B. LES EFFETS PRATIQUES D'UNE MODIFICATION LÉGISLATIVE TELLE QUE CELLE PROPOSÉE

1. Les conséquences actuelles de la jurisprudence

L'acceptation par la jurisprudence de la faculté pour l'avocat d'examiner les copies des pièces avec son client permet à la défense, ou à la Partie civile, d'avoir en pratique accès à l'ensemble du dossier dans la plupart des cas.

Les avocats peuvent ainsi discuter avec leur client, copies de pièces en mains, le fondement des conclusions des rapports d'expertise ou la validité des témoignages. Ils peuvent retranscrire des passages et les commenter pour leur client.

En revanche, ils ne peuvent les leur faire parvenir en prison, hors de leur présence, ni remettre ces copies à des tiers, seraient-ils experts.

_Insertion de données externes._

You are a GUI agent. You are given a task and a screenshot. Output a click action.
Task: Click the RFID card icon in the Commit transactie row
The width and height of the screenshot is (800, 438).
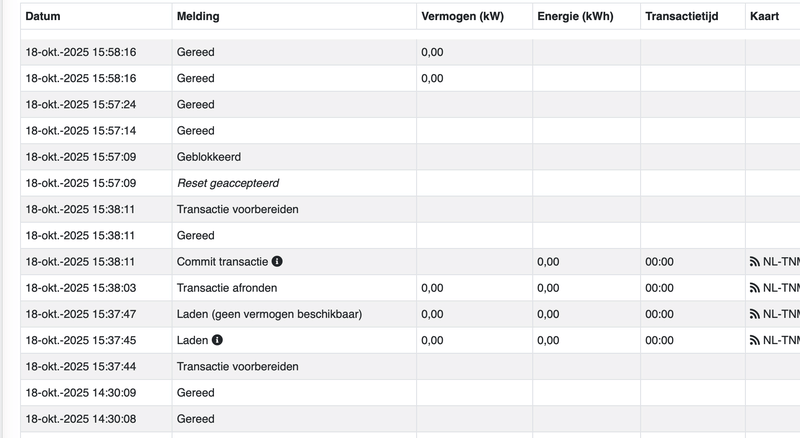[x=755, y=262]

Certains barreaux estiment pourtant que, s'agissant particulièrement des rapports d'expertise, « les dispositions de l'article 114 ne font pas obstacle à ce que l'avocat dispose de la possibilité, s'il l'estime opportun et nécessaire, de remettre cette copie en communication à son client ».

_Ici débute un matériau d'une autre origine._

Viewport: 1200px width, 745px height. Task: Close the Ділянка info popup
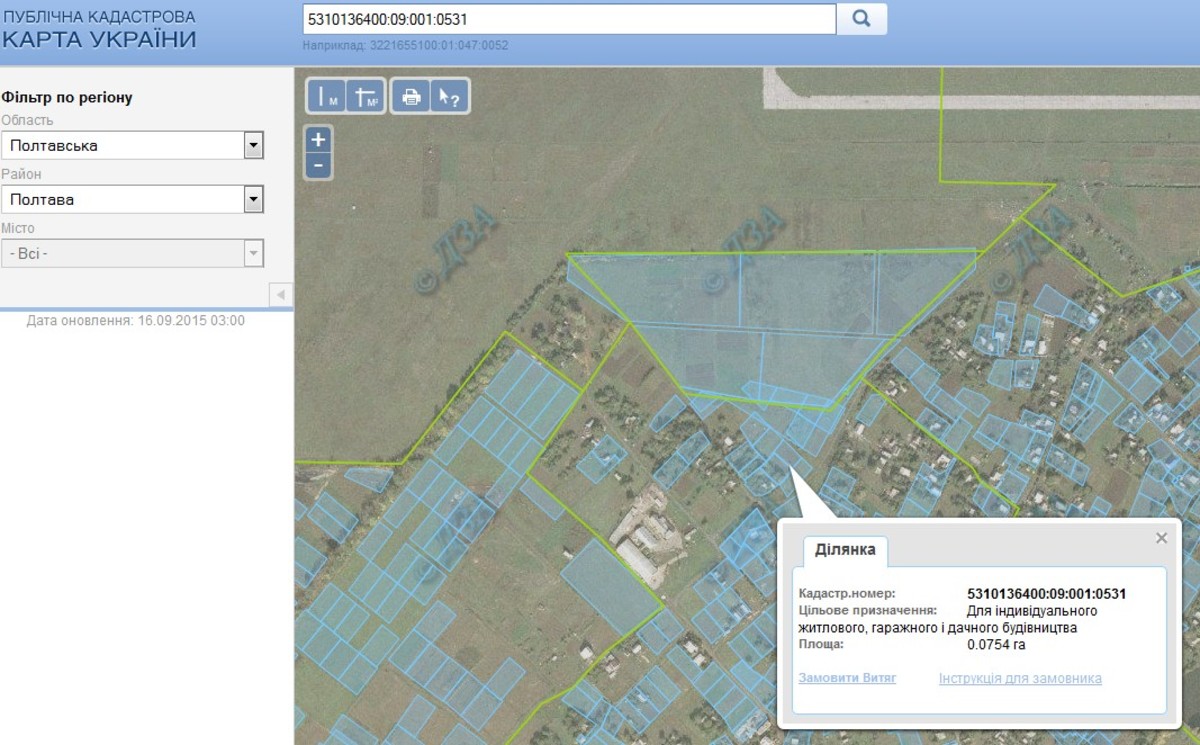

Ainsi, l'usage exclusif imposé par cet article devrait-il « s'entendre comme visant le seul exercice des droits de la défense, laissé à la libre appréciation et à la prudence de l'avocat auquel on ne saurait prétendre imposer les moyens par lesquels il entend organiser sa défense » (conseil de l'ordre des avocats à la Cour de Paris, 20 juillet 1994).

Leur argumentation renvoie en outre très expressément à l'article 11 du code de procédure pénale et au décret de 1991 qui prévoient que le secret de l'instruction s'entend sans préjudice des droits de la défense.

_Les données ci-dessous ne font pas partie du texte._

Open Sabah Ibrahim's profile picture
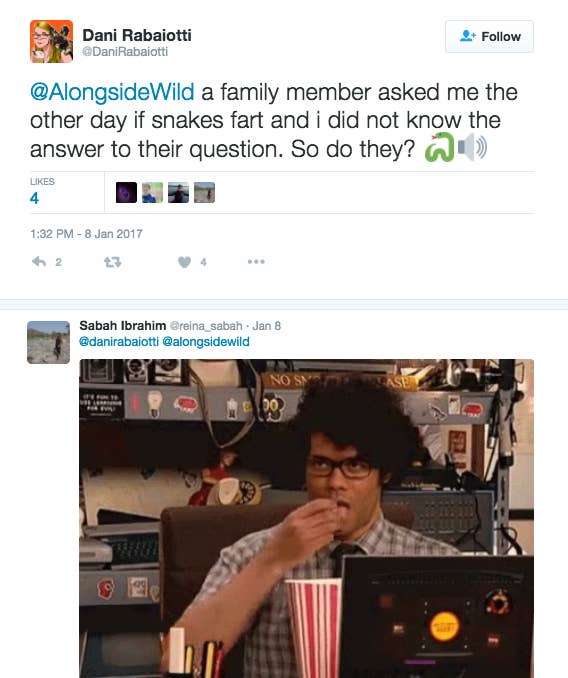 pyautogui.click(x=48, y=342)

Elle néglige en revanche de préciser quel usage le client, qui n'est pas soumis au secret de l'instruction, peut faire de ces copies.

2. Les propositions ciblées de modification

Plusieurs propositions de loi ont été déposées depuis les arrêts de juin 1995 pour modifier la législation sur ce seul point.

A l'Assemblée nationale, celle de MM. Marsaud et Voisin (n° 2146, dixième législature) propose la communication à la personne mise en examen des pièces et actes du dossier « strictement nécessaires à sa défense ». Celle de M. Michel Hunault (n° 2286, dixième législature) suggère que les parties puissent se voir délivrer les copies dans les mêmes conditions que l'avocat mais que n'apparaisse dans les deux cas ni le nom, ni les coordonnées des témoins.

La présente proposition de M. Michel Dreyfus-Schmidt et des membres du groupe socialiste prévoit la délivrance gratuite des copies aux avocats, ou aux parties elles-mêmes en l'absence d'avocat. Elle ne prévoit de restriction ni sur l'usage, ni sur la reproduction.

Ces propositions ignorent donc la difficulté d'articulation entre la communication des copies et la protection de la présomption d'innocence et du secret de l'instruction.